---------- Provided text ----------

Few in the insurance sector doubt AI’s potential to reshape their own industry - from claims triage to underwriting, risk scoring, and pricing. But when bankers and regulators begin warning of speculative excess, insurers instinctively reach for the exclusion clause. 

The fear of uninsurable risk

Across the market, the tone has turned distinctly cautious. Specialty carriers such as Beazley have begun warning against “AI-washing” and untested deployments, urging clients to adopt the technology only where controls and liability trails are clear. CFC, the London-based cyber and tech MGA, recently disclosed that most businesses using AI remain uncertain whether their policies would respond to an AI-driven loss at all.

Reinsurers, too, are uneasy. The Swiss Re Institute has flagged the risk of “silent AI exposure” creeping across multiple lines - from professional indemnity and cyber to product liability - where policy language lags behind technology. Some fear a replay of the early cyber era, when claims emerged years before the market had defined what it had actually insured.

----------

## Instructions
[a] Translate this sentence from the passage on AI in insurance into Spanish: "Across the market, the tone has turned distinctly cautious."
[b] Retype the part of the passage on AI in insurance that opens with the words containing "The fear of" and closes with "had actually insured.", keeping every character unchanged.

---------- Raw data ----------

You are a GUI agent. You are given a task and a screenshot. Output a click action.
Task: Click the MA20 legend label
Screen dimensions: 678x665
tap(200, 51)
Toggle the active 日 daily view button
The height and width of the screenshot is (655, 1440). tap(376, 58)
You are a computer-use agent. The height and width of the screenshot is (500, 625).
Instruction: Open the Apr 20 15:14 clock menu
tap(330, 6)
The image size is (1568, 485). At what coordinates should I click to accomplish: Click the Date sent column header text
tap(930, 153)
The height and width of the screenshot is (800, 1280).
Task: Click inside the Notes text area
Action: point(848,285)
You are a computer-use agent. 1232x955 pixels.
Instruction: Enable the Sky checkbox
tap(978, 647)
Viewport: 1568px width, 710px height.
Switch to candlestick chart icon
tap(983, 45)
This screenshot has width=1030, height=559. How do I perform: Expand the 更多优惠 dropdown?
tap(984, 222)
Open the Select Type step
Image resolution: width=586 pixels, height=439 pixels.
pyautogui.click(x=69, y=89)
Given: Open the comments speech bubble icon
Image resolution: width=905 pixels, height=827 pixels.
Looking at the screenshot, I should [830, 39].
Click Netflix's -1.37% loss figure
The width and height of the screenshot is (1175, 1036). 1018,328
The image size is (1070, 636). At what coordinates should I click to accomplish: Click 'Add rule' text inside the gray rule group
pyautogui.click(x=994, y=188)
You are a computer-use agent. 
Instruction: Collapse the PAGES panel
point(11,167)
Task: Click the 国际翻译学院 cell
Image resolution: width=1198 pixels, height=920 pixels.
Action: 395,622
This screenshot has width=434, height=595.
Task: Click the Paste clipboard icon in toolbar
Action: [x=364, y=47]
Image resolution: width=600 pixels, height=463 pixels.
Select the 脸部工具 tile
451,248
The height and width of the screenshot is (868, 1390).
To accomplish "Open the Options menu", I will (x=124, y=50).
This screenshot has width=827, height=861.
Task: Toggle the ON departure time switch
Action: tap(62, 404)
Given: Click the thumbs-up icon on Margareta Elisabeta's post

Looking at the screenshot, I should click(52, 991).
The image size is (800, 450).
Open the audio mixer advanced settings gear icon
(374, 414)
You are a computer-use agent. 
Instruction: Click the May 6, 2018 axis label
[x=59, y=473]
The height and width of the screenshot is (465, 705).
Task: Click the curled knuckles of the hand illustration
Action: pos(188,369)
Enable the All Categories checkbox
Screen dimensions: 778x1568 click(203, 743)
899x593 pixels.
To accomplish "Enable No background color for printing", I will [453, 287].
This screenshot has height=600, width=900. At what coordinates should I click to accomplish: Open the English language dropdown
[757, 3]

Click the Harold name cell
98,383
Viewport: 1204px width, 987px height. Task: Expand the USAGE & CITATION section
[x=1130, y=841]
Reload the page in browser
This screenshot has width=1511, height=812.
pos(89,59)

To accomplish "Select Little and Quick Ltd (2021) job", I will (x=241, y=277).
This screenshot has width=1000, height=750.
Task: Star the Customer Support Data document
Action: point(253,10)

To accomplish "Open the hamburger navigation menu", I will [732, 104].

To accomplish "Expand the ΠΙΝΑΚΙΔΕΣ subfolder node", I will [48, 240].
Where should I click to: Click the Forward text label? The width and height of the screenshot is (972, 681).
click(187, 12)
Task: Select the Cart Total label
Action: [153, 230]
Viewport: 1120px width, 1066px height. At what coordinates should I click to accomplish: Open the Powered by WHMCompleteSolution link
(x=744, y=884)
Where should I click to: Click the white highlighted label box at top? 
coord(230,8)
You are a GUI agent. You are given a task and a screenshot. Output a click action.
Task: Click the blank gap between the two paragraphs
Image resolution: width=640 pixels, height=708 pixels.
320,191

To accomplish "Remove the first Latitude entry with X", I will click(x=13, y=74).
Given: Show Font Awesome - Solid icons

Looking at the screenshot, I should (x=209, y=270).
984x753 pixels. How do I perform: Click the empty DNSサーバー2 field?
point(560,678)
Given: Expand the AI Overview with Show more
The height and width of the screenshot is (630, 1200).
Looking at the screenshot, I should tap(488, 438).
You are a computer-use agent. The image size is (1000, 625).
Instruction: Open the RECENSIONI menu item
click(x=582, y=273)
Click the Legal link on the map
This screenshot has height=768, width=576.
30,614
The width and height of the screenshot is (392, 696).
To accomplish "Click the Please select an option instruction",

----------

## Answer list
[a] En todo el mercado, el tono se ha vuelto claramente cauteloso.

[b]
The fear of uninsurable risk

Across the market, the tone has turned distinctly cautious. Specialty carriers such as Beazley have begun warning against “AI-washing” and untested deployments, urging clients to adopt the technology only where controls and liability trails are clear. CFC, the London-based cyber and tech MGA, recently disclosed that most businesses using AI remain uncertain whether their policies would respond to an AI-driven loss at all.

Reinsurers, too, are uneasy. The Swiss Re Institute has flagged the risk of “silent AI exposure” creeping across multiple lines - from professional indemnity and cyber to product liability - where policy language lags behind technology. Some fear a replay of the early cyber era, when claims emerged years before the market had defined what it had actually insured.